The aforementioned motivations for people interested in data science aren’t inherently bad – in fact, they’re common sense, reasonable starting points to look for data science talent and begin analytical programs in organizations. The problem starts with the availability of access to sound, hype-free information on data science, analytics, machine learning and AI. Thanks to the media’s fulminations around sometimes disconnected value propositions – chat bots, artificial intelligence agents, machine learning and big data – these terms have come to be clumped together along with data science and machine learning, purely because of the similarity of notion, or some of the skills required to build and sell solutions along these lines. Media speculation around AI doesn’t stop there – from calling automated machine learning as “Building AI that can build AI” (NYT), to mentions of killer robots and killer cars, 2018 was a year full of hype and alarmism as I expect 2019 will also be, to some extent. I have dealt with this topic extensively in an earlier post here. What I take issue with, naturally, is the fact this serves to misinform business teams about what’s really important.

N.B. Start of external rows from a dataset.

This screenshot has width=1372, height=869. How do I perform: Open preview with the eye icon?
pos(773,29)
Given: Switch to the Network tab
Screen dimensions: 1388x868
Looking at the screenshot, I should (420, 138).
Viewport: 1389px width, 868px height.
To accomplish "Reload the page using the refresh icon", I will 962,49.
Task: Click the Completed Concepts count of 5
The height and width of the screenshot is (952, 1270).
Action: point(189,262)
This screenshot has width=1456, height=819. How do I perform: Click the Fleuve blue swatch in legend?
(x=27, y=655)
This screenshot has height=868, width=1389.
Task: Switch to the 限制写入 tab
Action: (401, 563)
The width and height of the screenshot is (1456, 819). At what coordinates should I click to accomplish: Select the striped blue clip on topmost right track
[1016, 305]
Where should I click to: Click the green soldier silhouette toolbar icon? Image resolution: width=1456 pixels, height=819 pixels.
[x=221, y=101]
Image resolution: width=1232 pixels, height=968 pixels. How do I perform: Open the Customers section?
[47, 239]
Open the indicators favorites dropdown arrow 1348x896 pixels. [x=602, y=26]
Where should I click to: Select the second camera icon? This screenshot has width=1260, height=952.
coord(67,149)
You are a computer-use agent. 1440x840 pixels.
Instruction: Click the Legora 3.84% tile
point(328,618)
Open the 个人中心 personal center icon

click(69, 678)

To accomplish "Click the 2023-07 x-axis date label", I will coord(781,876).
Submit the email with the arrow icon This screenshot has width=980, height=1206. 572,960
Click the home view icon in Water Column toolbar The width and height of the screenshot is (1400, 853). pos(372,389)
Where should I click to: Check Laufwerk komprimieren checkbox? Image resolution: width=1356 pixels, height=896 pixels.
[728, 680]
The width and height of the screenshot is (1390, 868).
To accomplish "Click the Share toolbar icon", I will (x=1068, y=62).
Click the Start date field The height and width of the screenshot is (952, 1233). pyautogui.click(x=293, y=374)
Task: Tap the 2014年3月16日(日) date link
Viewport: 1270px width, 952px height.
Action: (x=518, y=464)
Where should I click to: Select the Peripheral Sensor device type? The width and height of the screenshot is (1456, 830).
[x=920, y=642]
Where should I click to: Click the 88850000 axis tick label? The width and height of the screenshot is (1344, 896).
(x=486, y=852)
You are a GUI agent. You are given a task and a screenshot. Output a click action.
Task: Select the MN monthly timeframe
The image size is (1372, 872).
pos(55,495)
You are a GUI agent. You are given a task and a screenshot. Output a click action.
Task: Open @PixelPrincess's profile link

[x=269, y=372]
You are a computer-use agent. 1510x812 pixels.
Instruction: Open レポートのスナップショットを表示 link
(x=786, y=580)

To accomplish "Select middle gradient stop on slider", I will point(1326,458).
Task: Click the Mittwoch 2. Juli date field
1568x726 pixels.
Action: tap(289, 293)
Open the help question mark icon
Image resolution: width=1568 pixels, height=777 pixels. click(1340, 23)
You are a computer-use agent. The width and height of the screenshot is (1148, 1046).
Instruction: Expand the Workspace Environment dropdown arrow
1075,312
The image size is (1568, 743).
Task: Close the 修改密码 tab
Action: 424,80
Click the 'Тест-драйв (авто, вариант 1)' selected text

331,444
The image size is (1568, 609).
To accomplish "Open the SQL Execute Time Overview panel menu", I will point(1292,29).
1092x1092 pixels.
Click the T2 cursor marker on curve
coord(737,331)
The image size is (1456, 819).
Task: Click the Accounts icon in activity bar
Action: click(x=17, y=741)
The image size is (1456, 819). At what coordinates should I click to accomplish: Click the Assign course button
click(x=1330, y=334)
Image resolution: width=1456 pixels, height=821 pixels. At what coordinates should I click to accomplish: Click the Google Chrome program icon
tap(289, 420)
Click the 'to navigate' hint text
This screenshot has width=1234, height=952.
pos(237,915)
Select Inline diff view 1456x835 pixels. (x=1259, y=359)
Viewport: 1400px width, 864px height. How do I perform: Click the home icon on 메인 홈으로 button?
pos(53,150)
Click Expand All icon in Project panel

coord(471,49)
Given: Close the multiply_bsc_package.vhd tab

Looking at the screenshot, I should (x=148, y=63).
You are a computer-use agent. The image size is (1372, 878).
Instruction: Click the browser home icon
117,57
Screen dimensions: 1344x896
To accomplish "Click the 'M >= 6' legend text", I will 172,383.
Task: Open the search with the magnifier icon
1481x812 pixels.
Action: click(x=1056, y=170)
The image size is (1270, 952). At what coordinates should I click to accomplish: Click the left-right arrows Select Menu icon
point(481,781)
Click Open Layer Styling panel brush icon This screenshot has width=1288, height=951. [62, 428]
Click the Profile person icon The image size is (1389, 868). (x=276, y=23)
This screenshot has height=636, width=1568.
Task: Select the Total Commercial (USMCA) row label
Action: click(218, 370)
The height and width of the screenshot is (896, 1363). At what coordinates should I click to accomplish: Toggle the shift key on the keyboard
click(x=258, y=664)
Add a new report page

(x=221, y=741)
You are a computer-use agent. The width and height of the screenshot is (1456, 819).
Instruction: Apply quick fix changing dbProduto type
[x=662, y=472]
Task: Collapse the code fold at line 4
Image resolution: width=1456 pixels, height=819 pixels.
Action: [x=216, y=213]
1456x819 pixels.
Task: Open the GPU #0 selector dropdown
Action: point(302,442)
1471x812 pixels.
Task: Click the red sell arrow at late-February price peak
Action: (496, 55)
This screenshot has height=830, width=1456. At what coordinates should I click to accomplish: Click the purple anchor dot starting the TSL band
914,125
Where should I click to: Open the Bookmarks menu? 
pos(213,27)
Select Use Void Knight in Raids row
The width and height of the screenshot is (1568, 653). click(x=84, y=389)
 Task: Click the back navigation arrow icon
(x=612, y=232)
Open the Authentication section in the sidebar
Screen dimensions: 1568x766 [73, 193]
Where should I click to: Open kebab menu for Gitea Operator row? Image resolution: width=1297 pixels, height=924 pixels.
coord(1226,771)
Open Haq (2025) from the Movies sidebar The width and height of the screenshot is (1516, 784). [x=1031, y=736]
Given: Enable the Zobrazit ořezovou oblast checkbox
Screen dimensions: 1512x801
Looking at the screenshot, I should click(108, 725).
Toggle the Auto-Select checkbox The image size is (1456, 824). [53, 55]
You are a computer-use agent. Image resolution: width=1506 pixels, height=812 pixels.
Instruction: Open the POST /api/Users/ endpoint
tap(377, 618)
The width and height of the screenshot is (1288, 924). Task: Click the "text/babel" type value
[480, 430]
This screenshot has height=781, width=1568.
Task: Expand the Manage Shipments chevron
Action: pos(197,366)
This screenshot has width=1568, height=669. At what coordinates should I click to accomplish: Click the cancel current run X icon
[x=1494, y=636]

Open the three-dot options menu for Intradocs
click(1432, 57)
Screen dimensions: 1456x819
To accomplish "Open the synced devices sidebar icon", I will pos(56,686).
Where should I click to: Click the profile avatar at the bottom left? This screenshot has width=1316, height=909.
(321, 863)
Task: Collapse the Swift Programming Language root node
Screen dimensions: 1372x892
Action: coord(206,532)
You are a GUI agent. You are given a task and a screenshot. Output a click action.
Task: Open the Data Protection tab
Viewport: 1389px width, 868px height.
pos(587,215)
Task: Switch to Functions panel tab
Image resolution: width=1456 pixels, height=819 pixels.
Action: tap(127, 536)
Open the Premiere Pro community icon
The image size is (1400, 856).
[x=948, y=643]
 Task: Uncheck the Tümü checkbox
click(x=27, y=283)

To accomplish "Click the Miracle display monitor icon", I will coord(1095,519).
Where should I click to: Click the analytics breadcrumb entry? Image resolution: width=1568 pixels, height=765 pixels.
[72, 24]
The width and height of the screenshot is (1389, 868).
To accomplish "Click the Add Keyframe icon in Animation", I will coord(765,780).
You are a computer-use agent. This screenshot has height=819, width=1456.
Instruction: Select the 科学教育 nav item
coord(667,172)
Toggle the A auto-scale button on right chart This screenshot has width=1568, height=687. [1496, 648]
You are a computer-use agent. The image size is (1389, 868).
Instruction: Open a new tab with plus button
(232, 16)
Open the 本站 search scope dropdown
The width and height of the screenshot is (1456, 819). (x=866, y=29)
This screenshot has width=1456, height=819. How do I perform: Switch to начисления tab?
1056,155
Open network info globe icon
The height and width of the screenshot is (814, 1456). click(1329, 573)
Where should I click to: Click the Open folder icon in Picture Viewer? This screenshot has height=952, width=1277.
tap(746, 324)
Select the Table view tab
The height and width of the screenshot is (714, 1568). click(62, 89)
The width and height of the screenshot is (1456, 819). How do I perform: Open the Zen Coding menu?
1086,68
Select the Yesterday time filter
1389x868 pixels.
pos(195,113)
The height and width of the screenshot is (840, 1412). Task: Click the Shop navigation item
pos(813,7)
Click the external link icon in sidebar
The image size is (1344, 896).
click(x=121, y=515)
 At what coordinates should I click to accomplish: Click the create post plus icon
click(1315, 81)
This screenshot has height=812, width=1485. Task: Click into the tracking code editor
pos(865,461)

Managing Data Science Better

Astute business leaders build analytical programs where they don’t put the cart before the horse. By this, I mean the following things:

  1. They have not merely a data strategy, but a strategy for labelled data
  2. They start with small problems, not big, all-encompassing problems
  3. They grow data science capabilities within the team
  4. They embrace visualization methods and question black box models
  5. They check for actual business value in data science projects
  6. They look for ways to deploy models, not merely build throw-away analyses

Data science and analytics managers ought not to:

  1. Perpetuate hype and spread misinformation without research
  2. Set expectations based on such hype around data science
  3. Assume solutions are possible without due consideration
  4. Not budget for subject matter experts
  5. Not training your staff and still expecting better results

As obvious as the above may sound, they’re all too common in the industry. Then there is the problem of consultants who sometimes perpetuate the hype train, thereby reinforcing some of these behaviors.

Doing Data Science Better

Now let’s look at some of the things Data Scientists themselves could be doing better. Some of the points I make here have to do with the state of talent, while others have to do with the tools and the infrastructure provided to data scientists in companies. Some has to do with preferences, while others have to do with processes. I find many common practices by data science professionals to be problematic. Some of these are:

  1. Incorrect assumption checking – for significance tests, for machine learning models and for other kinds of modeling in general
  2. Not being aware of how some of the details of algorithms work – and not bothering to learn this even after several projects where their shortcomings are highlighted
  3. Not bothering to perform basic or exploratory data analysis (EDA) before taking up any serious mathematical modeling
  4. Not visualizing data before attempting to build models from them
  5. Assuming things about the problem solving approach they should take, without basing this on EDA results
  6. Not differentiating between the unique characteristics that make certain algorithms or frameworks more computationally, statistically or otherwise efficient, compared to others
  7. Some of these can be sorted out by asking critical questions such as the ones below (which may overlap to some extent with the activities listed above):
    1. Where the data came from
    2. How the data was measured
    3. Whether the data was meddled with anyhow, and in what ways
    4. How the insights will be consumed
    5. What user experience is required for the analytics consumer
    6. Does the solution have to scale

This is just a select list, and I’m sure that contextually, there are many other problems, both technical and process-specific. Either way, there is a need to exercise caution before jumping headlong into data science initiatives (as a manager) and to plan and structure data science work (as a data scientist).